Friday, May 13, 2011

Clojure

I've started to write code in Clojure, which is a LISP dialect created for the JVM.

This means that the code has the aesthetics that can only be achieved when doing functional programming, while maintaining the ability to fully interact with existing Java based libraries and code.

More then that, Clojure comes along with a modern (almost futuristic) approach to concurrency, way different then the one Java has.

This is extremely important for a programming language, let me explain why.

A good way to think of concurrency (and especially data concurrency ) in programming  is to think about it as a mine field, where the locations in which the threads are interleaving and handling the same data are mines. Your code is the field.

Java's approach is "I'll give you the ability to place mines and I'll  also give you these small cocktail umbrellas to mark where the mines are". You just have to hope that you placed these little cute umbrellas in the right places and covered with them all the ways to access the mines. This is tough to do right in small scale software (where there are very few developers).
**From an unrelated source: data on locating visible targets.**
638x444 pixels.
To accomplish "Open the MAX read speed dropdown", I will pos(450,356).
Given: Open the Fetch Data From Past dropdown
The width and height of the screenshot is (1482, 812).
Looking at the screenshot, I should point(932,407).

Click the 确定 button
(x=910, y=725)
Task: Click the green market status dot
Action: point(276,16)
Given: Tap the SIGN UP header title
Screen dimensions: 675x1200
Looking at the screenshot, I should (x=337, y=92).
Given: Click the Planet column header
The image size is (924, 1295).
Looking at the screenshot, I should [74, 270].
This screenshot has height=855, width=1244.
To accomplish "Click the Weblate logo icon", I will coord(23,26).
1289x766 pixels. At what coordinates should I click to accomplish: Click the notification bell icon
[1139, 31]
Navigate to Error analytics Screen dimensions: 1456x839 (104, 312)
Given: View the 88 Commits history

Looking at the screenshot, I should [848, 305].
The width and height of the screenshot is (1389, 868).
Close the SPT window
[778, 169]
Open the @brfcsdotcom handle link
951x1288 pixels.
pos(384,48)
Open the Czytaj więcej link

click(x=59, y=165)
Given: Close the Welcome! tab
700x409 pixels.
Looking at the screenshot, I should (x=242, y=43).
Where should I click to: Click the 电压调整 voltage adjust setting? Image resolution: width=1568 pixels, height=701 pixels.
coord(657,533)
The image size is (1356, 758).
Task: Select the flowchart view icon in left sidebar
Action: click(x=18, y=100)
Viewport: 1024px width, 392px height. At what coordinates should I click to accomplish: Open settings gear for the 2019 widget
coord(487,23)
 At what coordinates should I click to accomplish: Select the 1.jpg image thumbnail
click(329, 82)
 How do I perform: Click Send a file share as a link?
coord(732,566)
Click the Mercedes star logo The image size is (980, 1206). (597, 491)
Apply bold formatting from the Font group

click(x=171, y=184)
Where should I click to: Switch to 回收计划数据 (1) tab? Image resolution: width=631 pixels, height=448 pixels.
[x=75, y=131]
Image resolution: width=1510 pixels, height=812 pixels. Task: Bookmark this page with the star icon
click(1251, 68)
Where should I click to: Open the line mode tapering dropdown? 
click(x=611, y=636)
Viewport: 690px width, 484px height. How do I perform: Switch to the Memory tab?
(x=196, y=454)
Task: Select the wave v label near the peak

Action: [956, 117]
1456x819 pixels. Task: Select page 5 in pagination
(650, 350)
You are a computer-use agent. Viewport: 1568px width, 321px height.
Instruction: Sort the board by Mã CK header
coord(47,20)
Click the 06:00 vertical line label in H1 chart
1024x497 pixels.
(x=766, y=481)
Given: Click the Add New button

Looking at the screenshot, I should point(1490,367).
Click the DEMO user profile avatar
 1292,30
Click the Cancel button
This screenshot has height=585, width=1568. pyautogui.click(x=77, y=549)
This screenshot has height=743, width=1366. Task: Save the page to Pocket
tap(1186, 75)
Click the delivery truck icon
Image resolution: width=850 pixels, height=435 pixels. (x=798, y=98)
Practically impossible to do right in large scale software (where there are too many developers).

Clojure's approach is different. It says "put as many mines as you want, I'll cover it with so much concrete, that it doesn't matter how many users are travelling in the field". The concrete itself is composed of immutable data, actors/agents model and software transaction memory.

(BTW, JavaScript approach can be summed up as "there shell be no mines")

I will not start to explain why concurrency is important, if you don't know, then probably you didn't read all the way up to here...

This is a delightful language to use (higher order function is by far the most beautiful idea in programming). It is powerful, efficient with a "no fluff just stuff" attitude with a potential to take your code to places that OO just can't go.

I guess that this is the reason why one of the first books written about Clojure is called "The Joy of Clojure", not sure that there are such titles about C or Java (a book with a similar title about C++ is probably aimed at the masochist community).

Try it, you will not regret and will not look back.